Gender equality is key to sustainable development and growth
Each year, the United Nations adopts a theme for International Women’s Day. This year, the theme is “Gender equality today for a sustainable tomorrow”, which is meant to recognize the women and girls who provide leadership on climate change mitigation and response and are working to build a more sustainable future for all. Additionally, it brings attention to the fact that, particularly those in developing countries,
- Women and Girls are most vulnerable to the effects of climate change.
- Women and girls represent the majority of both the world’s impoverished population (70% of the 1.3 billion people).
- Women also make up a large proportion of the workforce involved in food production but land ownership is rare.

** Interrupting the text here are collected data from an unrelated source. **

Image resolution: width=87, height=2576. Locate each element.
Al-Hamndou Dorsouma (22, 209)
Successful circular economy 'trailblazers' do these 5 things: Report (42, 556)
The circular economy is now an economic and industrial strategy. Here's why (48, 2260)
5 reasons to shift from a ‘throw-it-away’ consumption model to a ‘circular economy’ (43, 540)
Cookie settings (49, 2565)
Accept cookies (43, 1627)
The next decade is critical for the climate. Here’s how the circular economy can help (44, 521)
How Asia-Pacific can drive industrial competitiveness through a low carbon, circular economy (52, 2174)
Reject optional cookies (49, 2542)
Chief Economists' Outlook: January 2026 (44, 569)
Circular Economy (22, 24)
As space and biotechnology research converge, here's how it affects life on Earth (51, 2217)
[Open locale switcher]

- Given the dependence of agriculture and poor rural communities on natural resources women are the group most displaced by the effects of climate change (80% of displaced persons are women and girls).
- Furthermore, due to social and cultural norms, women generally have limited control and/or decision-making authority as to the goods, services, and benefits that impact climate change.
As a result, the most vulnerable group has not had the power to confront climate change. Women’s needs must be considered in planning and funding mitigation efforts against climate change. They need to be part of the decision-making process and have a say in combating the threats facing them – not just because they are affected, but also because the results are better.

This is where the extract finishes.